The impact CIPP has had on the municipal underground infrastructure market cannot be understated. NASTT executive director Mike Willmets worked for the City of Ottawa, Canada, for more than 35 years and saw firsthand how it transformed cities’ approach to pipe rehab. “It gave us another tool,” he says. “The options we previously had were endless repairs and costly replacement. The cost-savings of CIPP are enormous, not to mention the environmental and social benefits. CIPP is a minor miracle for municipalities. The liners are more sound than a new pipe.”

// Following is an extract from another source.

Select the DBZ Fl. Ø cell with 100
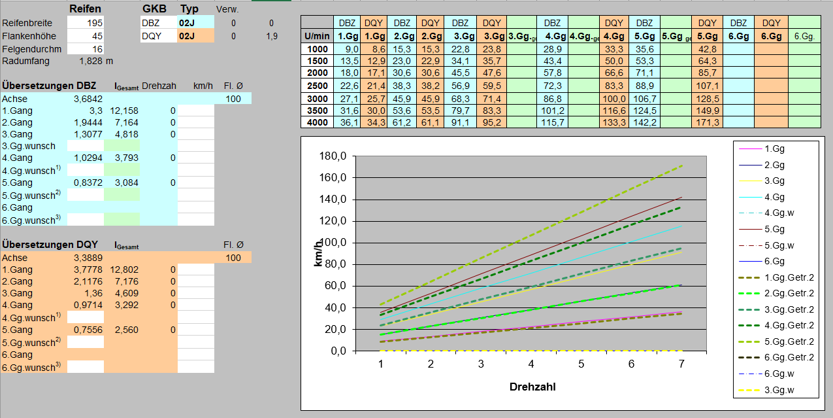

Driver and Osborn credit Insituform’s success to company officials for continuing to invest in research and development of technology. “We’ve had a lot of evolution over the years in applications from sewers to water lines to industrial lines… the different shapes, sizes, installation methods,” Driver says. “We’ve done a lot of work with resins and how to cure those resins, as well as [improving] the equipment used to install the product.”
In 2009, Insituform launched its InsituMain technology for pressure pipes and is continuing to expand into the water market. That same year, Insituform also acquired The Bayou Companies and Corrpro Companies, adding to its family of energy and mining companies, which included United Pipeline Systems. This allowed Insituform to expand into the industrial pipeline coatings and corrosion/cathodic protection sectors.
“I think you will continue to see us continue to integrate those businesses. You will also see us innovate and bring in new products to expand those businesses,” Burgess says. “Insituform three years ago was essentially a municipal contractor focused on the wastewater side. The future for us is certainly to expand that business into new geographies but to also modify our products for drinking water and to continue to grow in the energy and mining pipeline rehab markets, which are large, global markets.”
What would Eric Wood think about all that has happened over the last 17 years since his death? Some say he would be shocked at the growth but Driver believes he would be thrilled with the innovations that have occurred. “What he would enjoy is that we are continuing to spend money to develop and improve. He loved to stop by our research department. He had such an inquisitive mind.”
Sharon M. Bueno is managing editor of Trenchless Technology.